Exercise aim: The answer must consist of every line below that contains the word "will".

[Source data]
↓

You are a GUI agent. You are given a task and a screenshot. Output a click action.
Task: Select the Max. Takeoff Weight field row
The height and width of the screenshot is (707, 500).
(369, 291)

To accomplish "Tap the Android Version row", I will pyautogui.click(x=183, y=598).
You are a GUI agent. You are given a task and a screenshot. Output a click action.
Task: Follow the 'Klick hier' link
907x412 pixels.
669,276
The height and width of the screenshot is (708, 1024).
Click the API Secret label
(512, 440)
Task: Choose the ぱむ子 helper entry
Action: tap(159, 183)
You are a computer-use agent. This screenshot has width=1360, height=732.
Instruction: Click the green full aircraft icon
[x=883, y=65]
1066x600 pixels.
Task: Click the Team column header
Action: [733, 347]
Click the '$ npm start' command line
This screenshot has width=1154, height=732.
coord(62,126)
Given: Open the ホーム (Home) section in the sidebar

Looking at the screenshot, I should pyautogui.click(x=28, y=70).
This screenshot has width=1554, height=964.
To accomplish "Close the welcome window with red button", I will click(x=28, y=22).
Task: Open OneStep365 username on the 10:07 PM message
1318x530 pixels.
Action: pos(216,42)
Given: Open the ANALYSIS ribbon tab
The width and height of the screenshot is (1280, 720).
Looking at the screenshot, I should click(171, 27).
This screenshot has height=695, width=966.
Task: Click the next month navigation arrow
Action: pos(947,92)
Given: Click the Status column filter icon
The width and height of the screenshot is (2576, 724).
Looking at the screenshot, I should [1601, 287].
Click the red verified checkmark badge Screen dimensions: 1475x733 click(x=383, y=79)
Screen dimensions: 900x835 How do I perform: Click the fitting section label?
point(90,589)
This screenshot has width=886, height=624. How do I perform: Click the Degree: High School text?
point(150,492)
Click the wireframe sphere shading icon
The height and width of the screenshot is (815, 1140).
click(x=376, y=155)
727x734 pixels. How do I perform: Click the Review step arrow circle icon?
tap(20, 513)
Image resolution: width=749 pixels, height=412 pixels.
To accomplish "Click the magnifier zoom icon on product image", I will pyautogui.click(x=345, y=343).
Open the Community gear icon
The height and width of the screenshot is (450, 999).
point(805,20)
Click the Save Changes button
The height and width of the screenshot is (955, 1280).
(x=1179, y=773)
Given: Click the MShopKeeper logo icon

↑

Problem solution:
To accomplish "Tap the Android Version row", I will pyautogui.click(x=183, y=598).
To accomplish "Close the welcome window with red button", I will click(x=28, y=22).
To accomplish "Click the magnifier zoom icon on product image", I will pyautogui.click(x=345, y=343).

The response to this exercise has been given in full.